Le associazioni chiedono che si proceda anche «per la violazione del Codice dei beni culturali e del paesaggio per aver attuato l’intervento in assenza di autorizzazione, cioè di autorizzazione paesaggistica e di dichiarazione di incidenza ambientale obbligatoria per tutte le aree della Rete europea Natura 2000».

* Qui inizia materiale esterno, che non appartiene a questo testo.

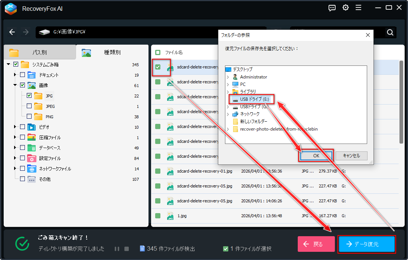Collapse the システムごみ箱 tree node

pos(9,64)
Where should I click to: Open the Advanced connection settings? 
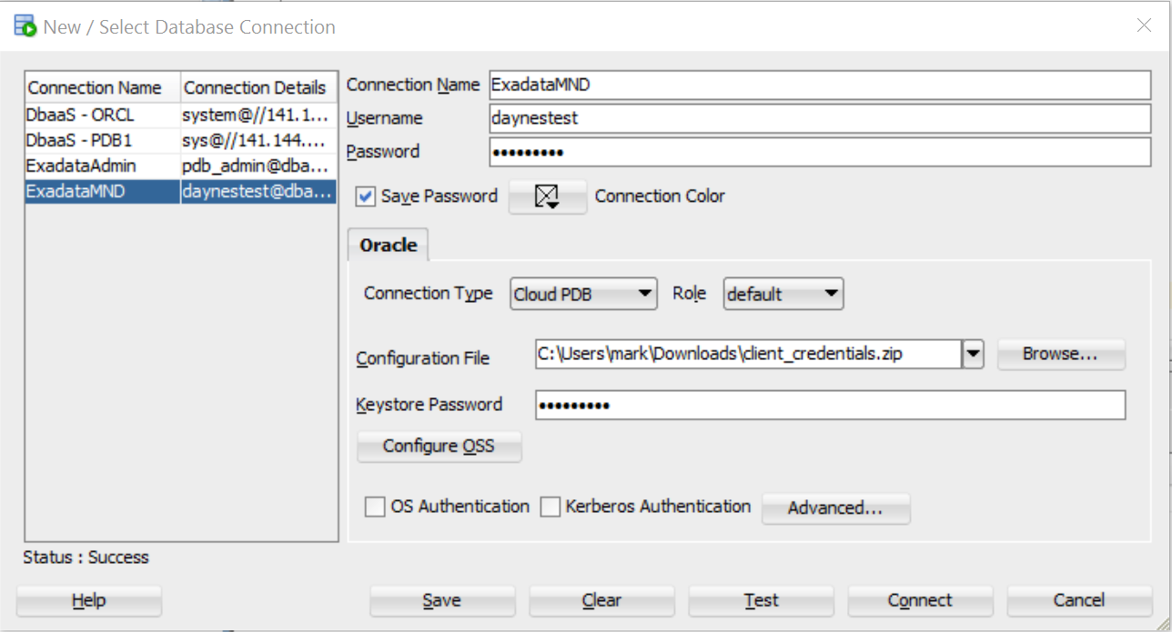click(x=834, y=509)
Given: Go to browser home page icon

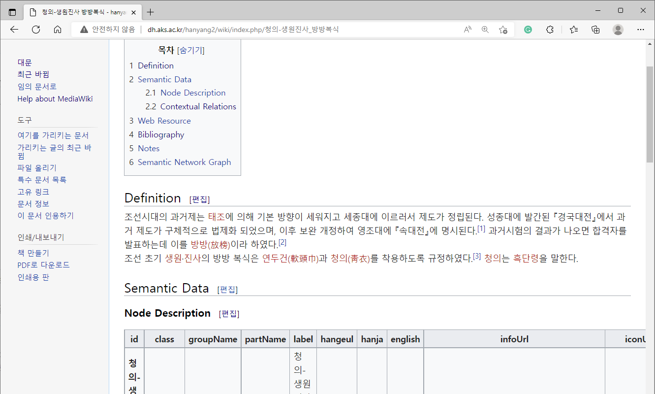Looking at the screenshot, I should (x=58, y=30).
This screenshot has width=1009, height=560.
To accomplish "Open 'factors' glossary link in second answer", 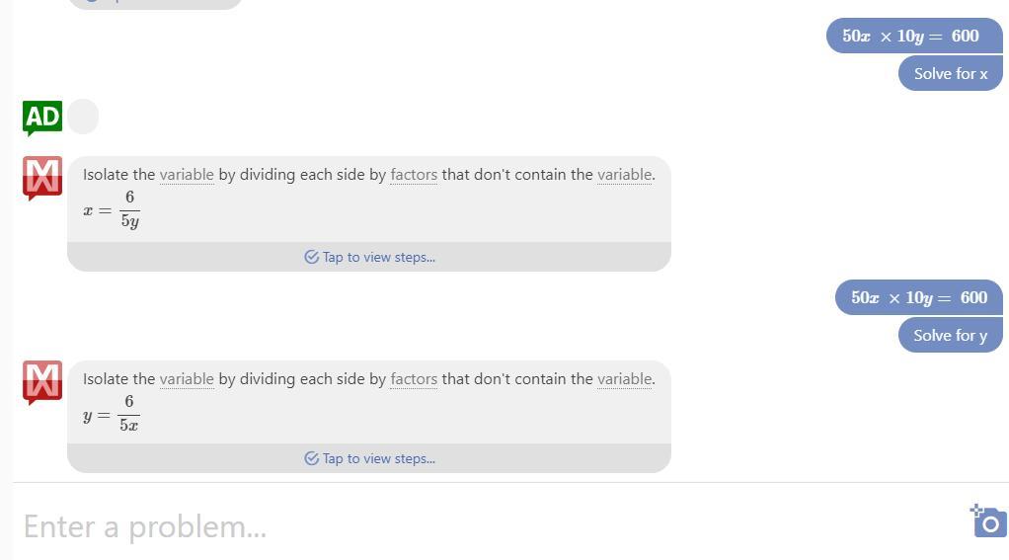I will (414, 379).
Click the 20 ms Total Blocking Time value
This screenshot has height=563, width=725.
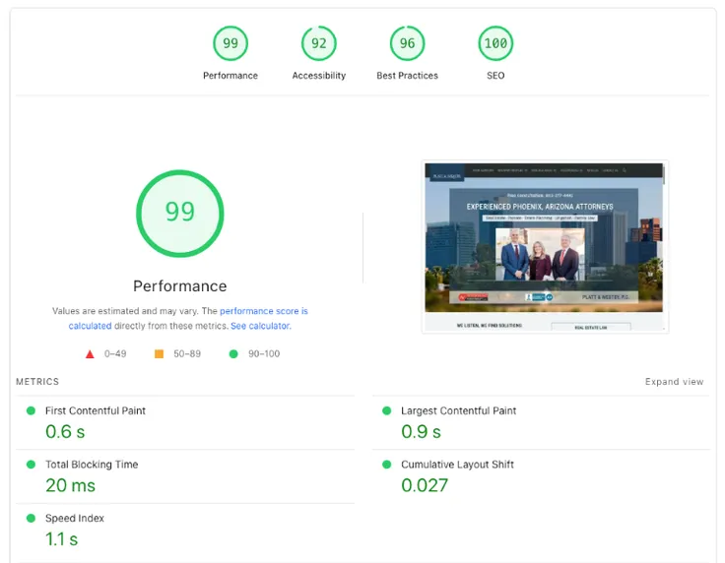point(70,485)
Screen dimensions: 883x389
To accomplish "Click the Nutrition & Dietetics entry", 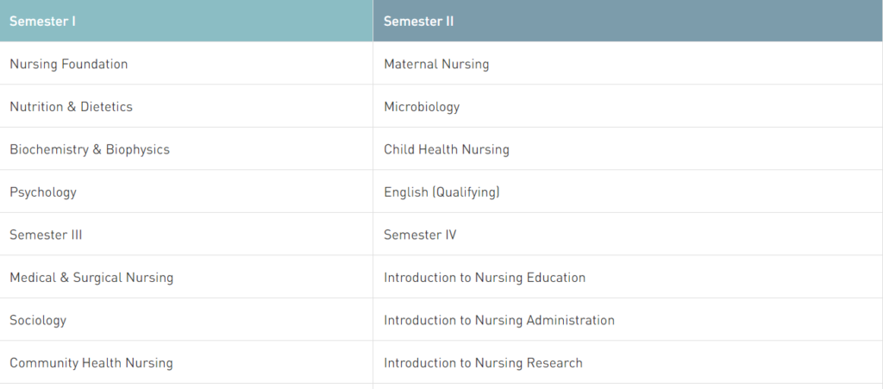I will point(71,107).
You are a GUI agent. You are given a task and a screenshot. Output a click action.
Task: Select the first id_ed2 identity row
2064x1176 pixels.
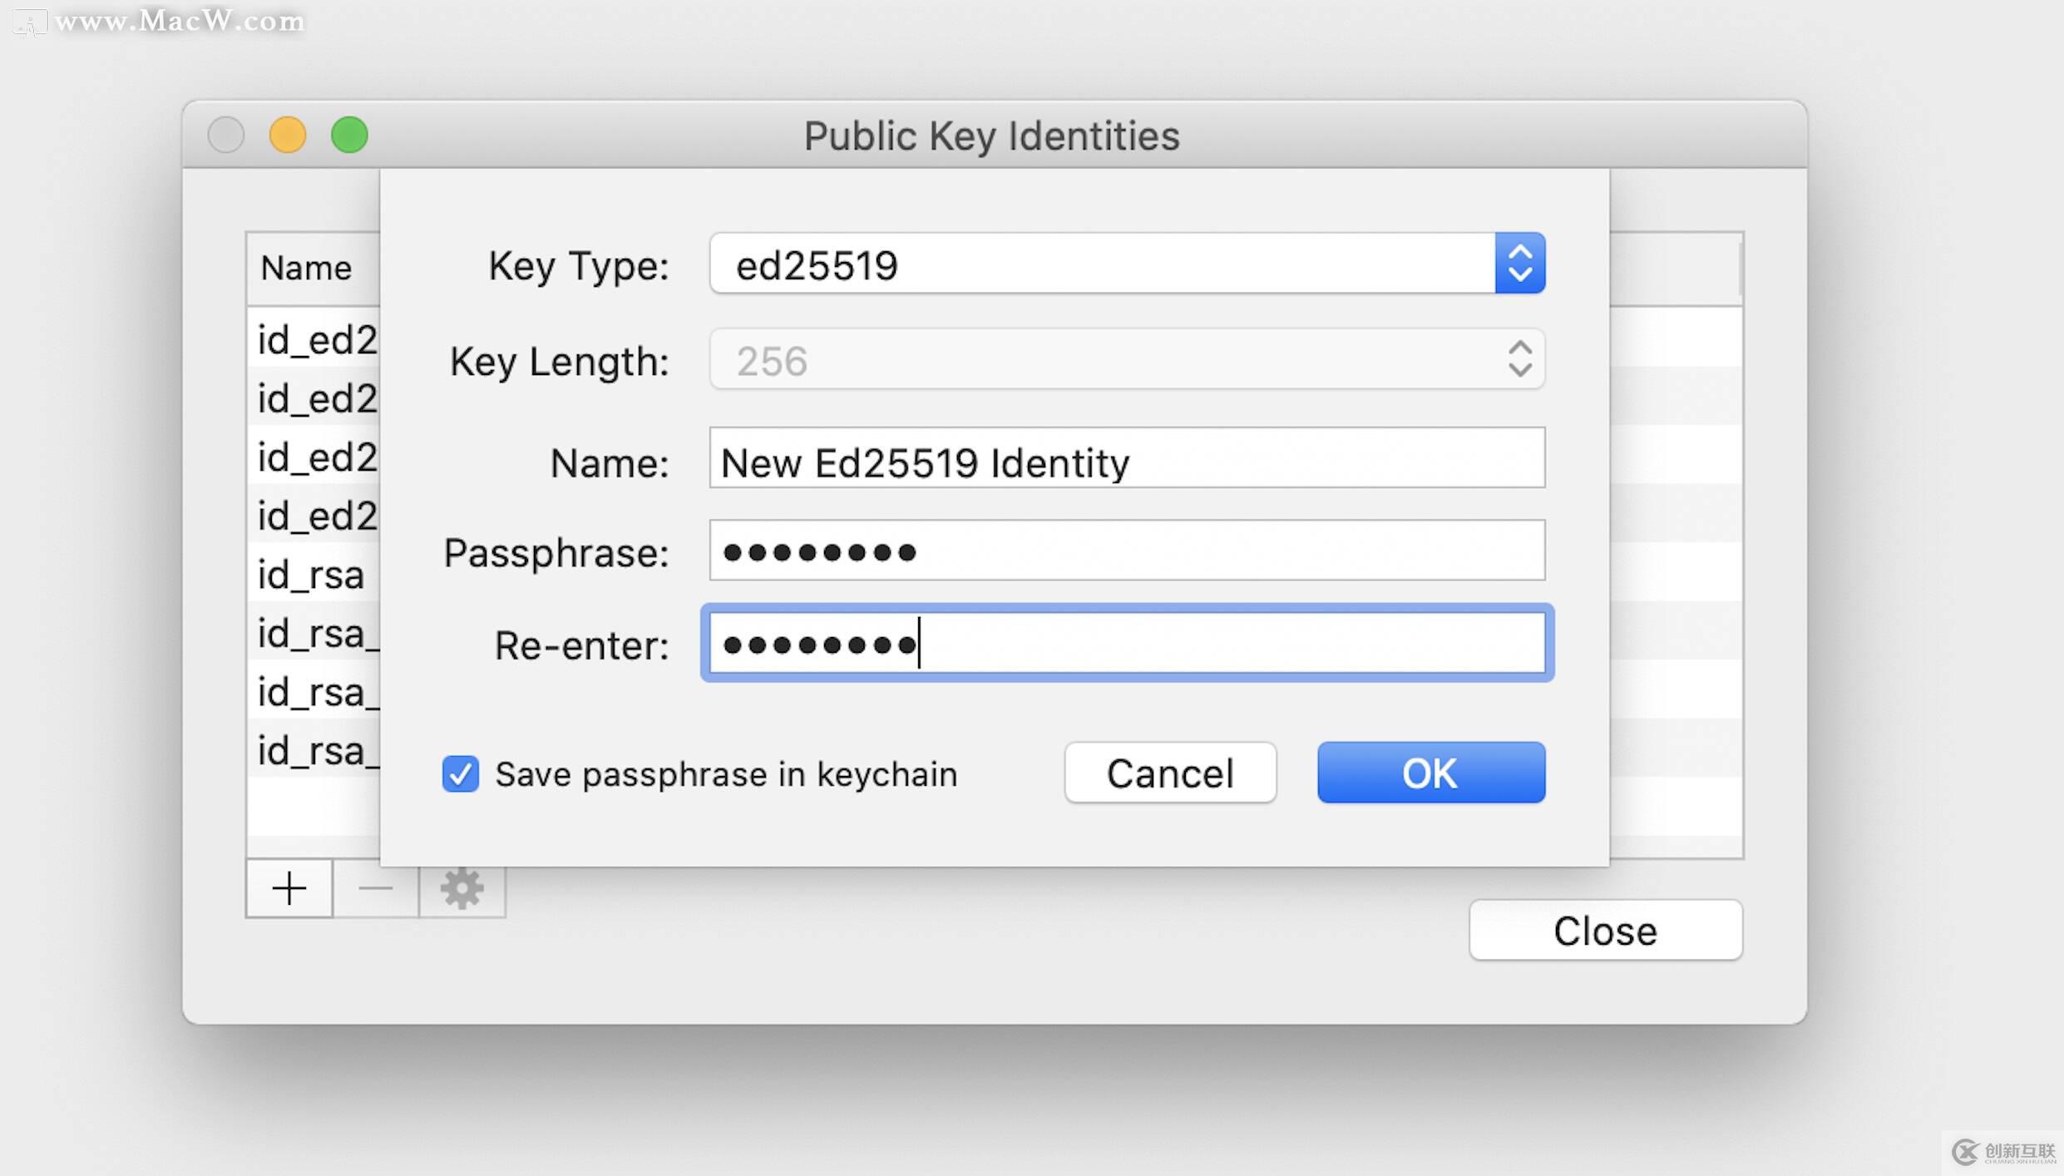point(314,339)
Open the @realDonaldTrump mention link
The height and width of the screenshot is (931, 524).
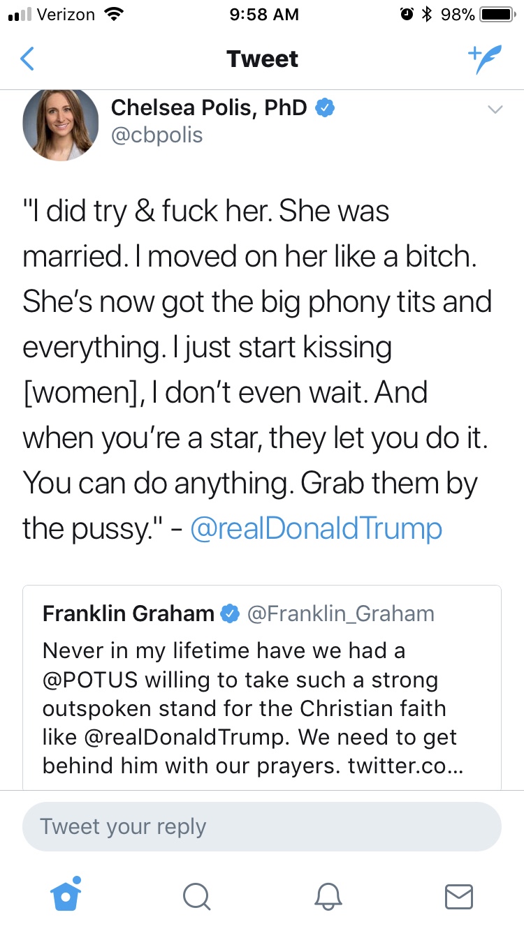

«Nel sito Doline di Ocre», ricordano ancora gli ambientalisti firmatari della denuncia per distruzione, «solo due anni fa sono stati spesi consistenti fondi pubblici per la riqualificazione della sentieristica e per la sensibilizzazione dei fruitori verso le caratteristiche ambientali di un’area valutata importante anche per l’orso marsicano. Oggi lo scenario è completamente diverso. Esercitazioni con munizionamenti a salve e artifizi, movimentazione di mezzi pesanti e la consistenze presenza di personale militare appiedato per 18 giorni consecutivi non sembrano certo perseguire la stessa finalità. Gli habitat che hanno fatto sì che questo sito entrasse nella Rete Natura 2000 sono alcune particolari formazioni di prateria. Tali habitat ospitano specie animali e vegetali vulnerabili».
Le doline nel territorio di Ocre sono una delle aree abruzzesi indicate come Siti di importanza comunitaria, di rilevante interesse ambientale in ambito Cee riferiti alla regione biogeografica mediterranea.